Data:
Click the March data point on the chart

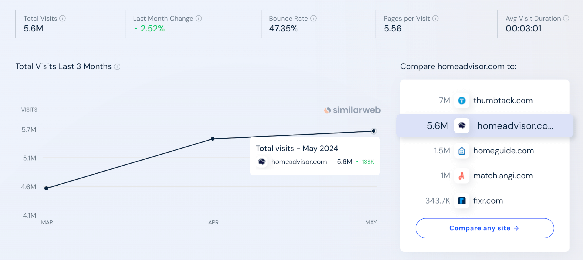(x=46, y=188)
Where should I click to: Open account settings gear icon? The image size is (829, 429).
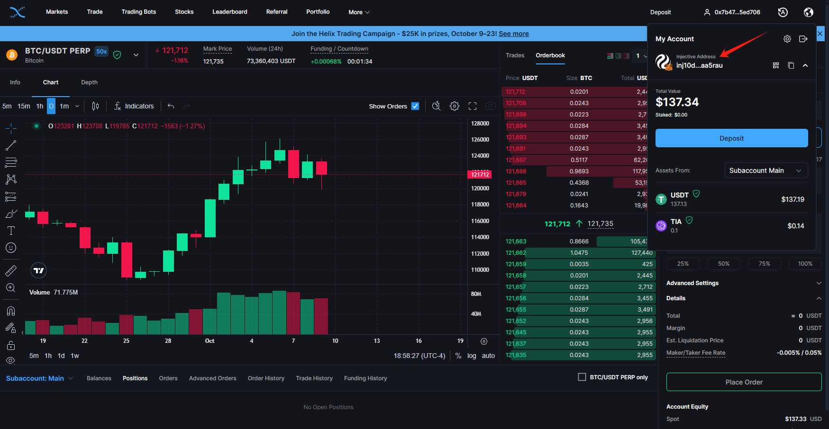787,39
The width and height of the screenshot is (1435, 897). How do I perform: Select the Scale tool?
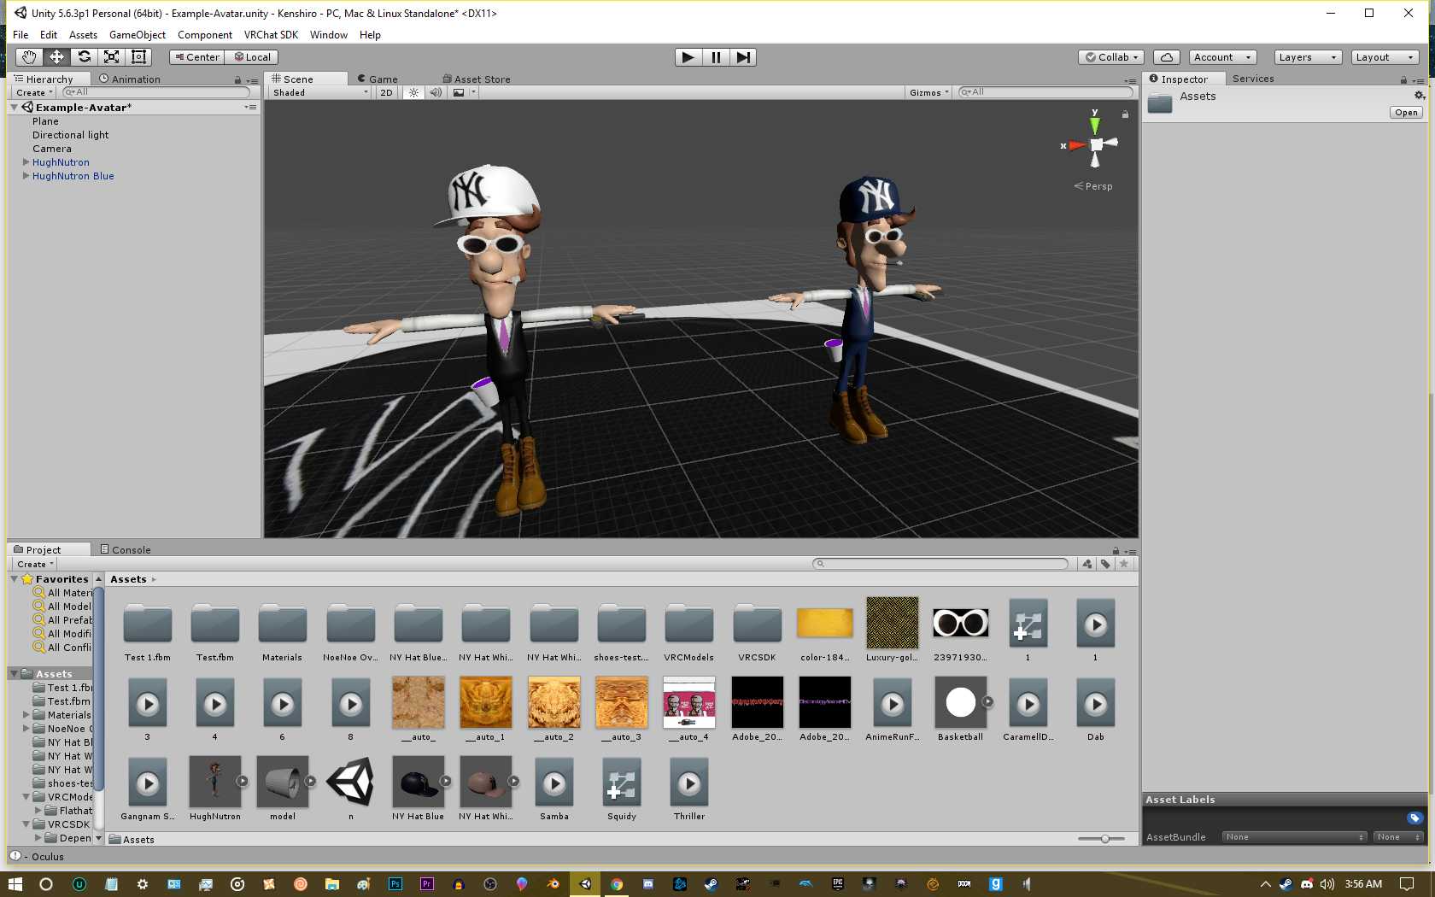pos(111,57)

Assigned task: Restate the data word for word without pictures.

Answer space:
Click the March data point on the chart

(x=46, y=188)
Where should I click to: Open account settings gear icon? The image size is (829, 429).
787,39
The width and height of the screenshot is (1435, 897). How do I perform: Select the Scale tool?
pos(111,57)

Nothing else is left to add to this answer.